We set up a new password for our National Geographic account, so I can continue reading the issues online, rather than having to balance a magazine on my lap while I type.  That’ll help me get this done a lot faster. Now on to November 2015, which is the Climate Change issue.

The Will to Change, by Robert Kunzig, photographs by Luca Locatelli

The Will to Change is about what Germans refer to as the energiewende (should that be capitalized or not?  It’s a noun, and German nouns are capitalized, but I’m writing in English.  Kunzig and his editor opted not to capitalize it, but that seems wrong to me).  After the Fukushima power plant disaster, Germany increased its commitment to renewable energy. Angela Merkel promised to close all of Germany’s nuclear reactors by 2022 and she seems on track to do just that.  Germans are picking up the slack left by the nuclear power plants with wind farms and what what is known in the United States, at least, as net energy metering.  “Net energy metering” is when entities other than the power company generate their own power and sell any excess to the power company.  Generally, credits are issued and used to pay back the power company for any power drawn from the grid.  I’ve heard of some ambitious individuals who end up owing nothing to the power company and it is even theoretically possible to make a little profit at it.

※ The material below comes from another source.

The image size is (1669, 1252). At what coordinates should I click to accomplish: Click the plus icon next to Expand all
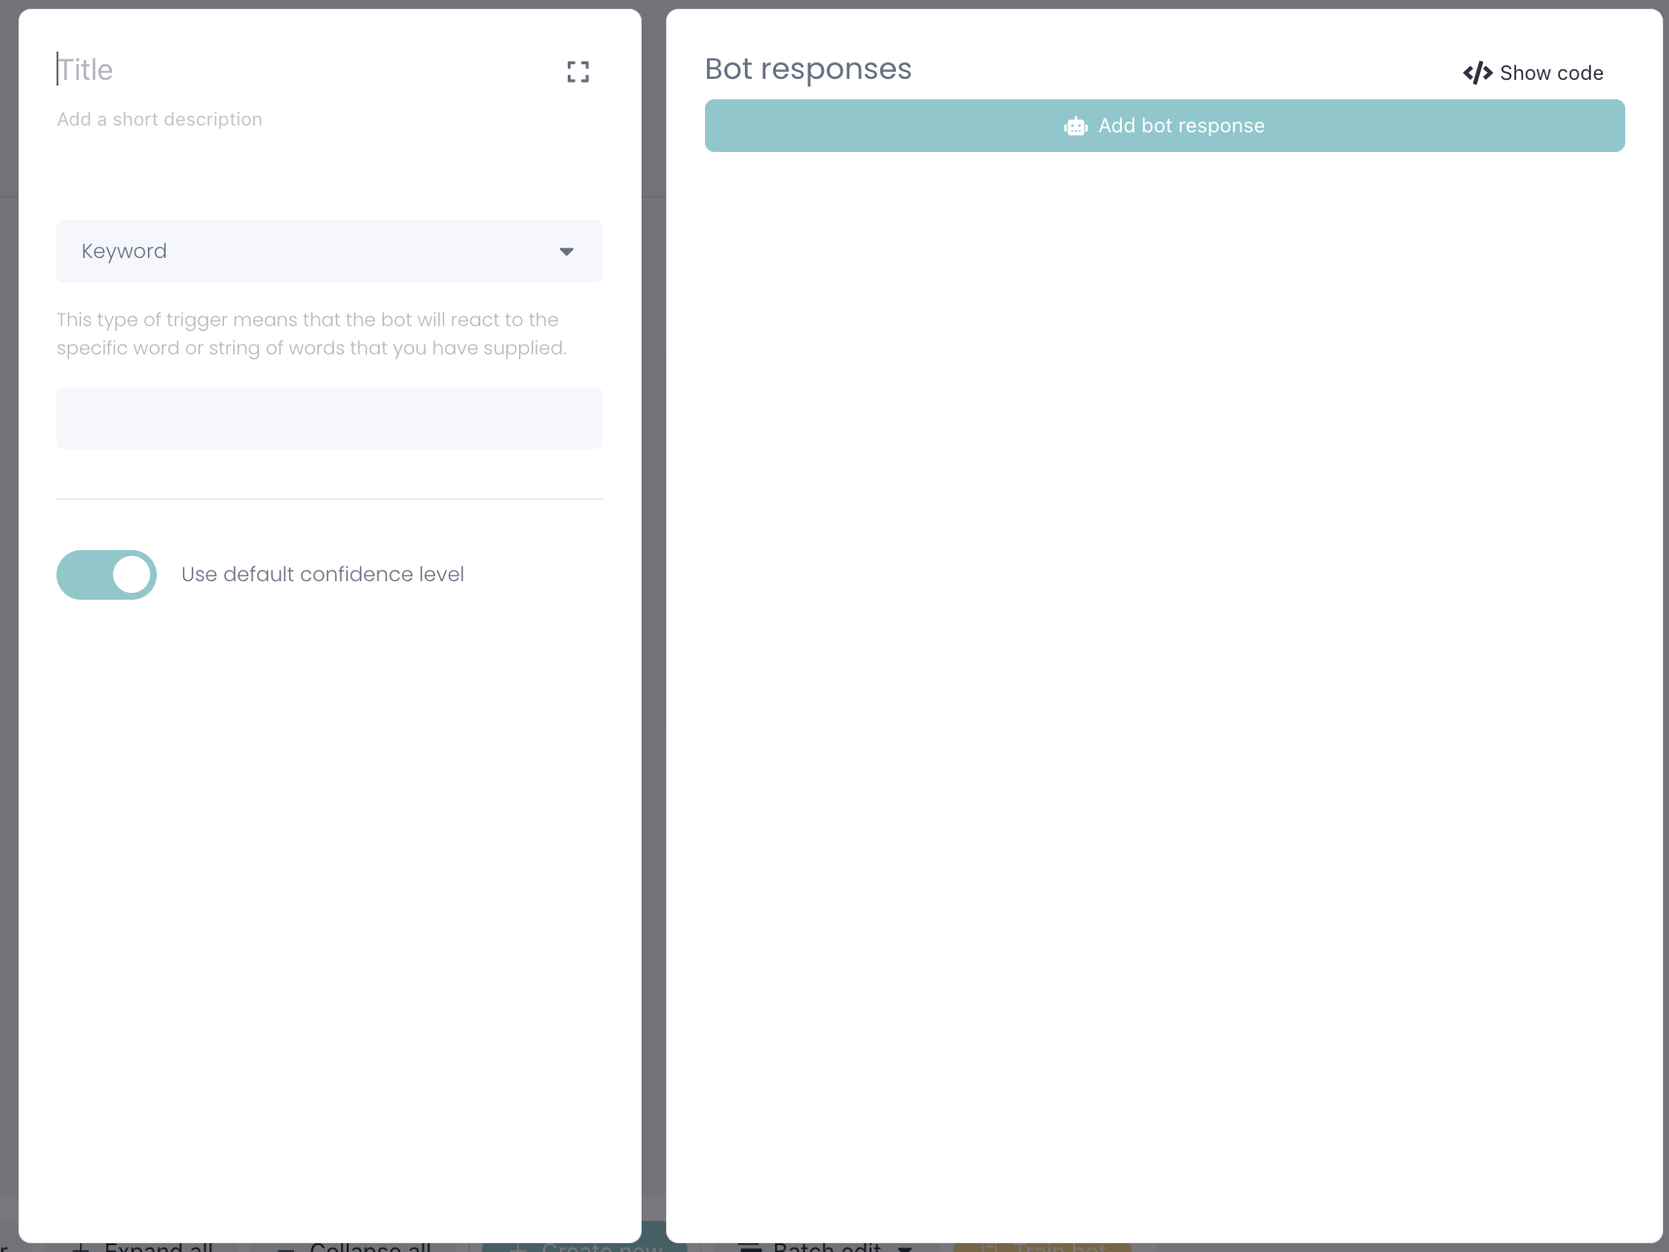click(x=82, y=1247)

There is a downside to the energiewende (still sticking with Kunzig’s choice here), however.  Since Germany is shutting down their power plants, the needed energy that is not generated by energiewende projects have to come from somewhere. And that “somewhere” is coal-fired plants.  The energiewende is driving down the cost of power, so they have priced themselves out of hard coal entirely and are left with lignite coal, the cheapest fossil fuel there is.  Lignite coal is dirtier than hard coal, meaning that it produces more carbon dioxide than hard coal.

Hopefully, over time the energiewende will reach a point where the lignite coal can be phased out, but even if it can never be completely weaned from coal, Germany is definitely on its way to a cleaner future.

A Blueprint for a Carbon-Free America, by Craig Welch, graphics by Jason Treat

I’m not overly fond of the term “carbon-free.”  Recently, Domino launched “carbon free” sugar, which is, um, well, water, since table sugar is C12H22o11.  Take out those 12 carbon atoms and what you have left are twice as many hydrogen atoms as oxygen atoms, which is water.  A carbon-free America would be one with no life left in it, since all Earth-based life forms are more or less made from carbon. A lot of dirt is carbon, as well. We’d have some metal left — iron (but not steel, since steel is iron and carbon), calcium (which is what is left over when you take the carbon out of limestone), a lot of sand and other silicon-based things like quartz (but no diamonds because, well, carbon).

I know that’s not what “carbon-free” really means.  “Carbon-free” is a shorthand way of expressing the idea of ending carbon dioxide emissions from coal, natural gas, and oil.  It’s imprecise, though, and that irks me.

This is just a short little blurb about replacing things that have carbon dioxide emissions with hydroelectric, solar and wind power.  The graphs are nice and show, among other things, how much wind could be generated by both onshore and offshore wind farms.

Power to the People, by Michael Edison Hayden, photographs by Rubén Salgado Escudero

Throughout the developing world (India, Uganda, and Myanmar are the examples given here), people are enjoying new freedom through the use of portable solar lights.  At the moment, one of the biggest players in the field is a company called Simpa, which charges around $0.35 per day to rent the light.  That can be a lot of money for someone who makes only a few dollars a day, but it also, for example, allows shopkeepers to stay open later to get more customers and, thus, more money.  And the solar lights are more convenient for the people using them than the old battery-operated lights some had before.  When the battery ran down they would have to travel to get a new battery. With the solar lights, when the battery runs down, they just put it in the sun for a few hours, which saves time and wear and tear on their shoes and joints.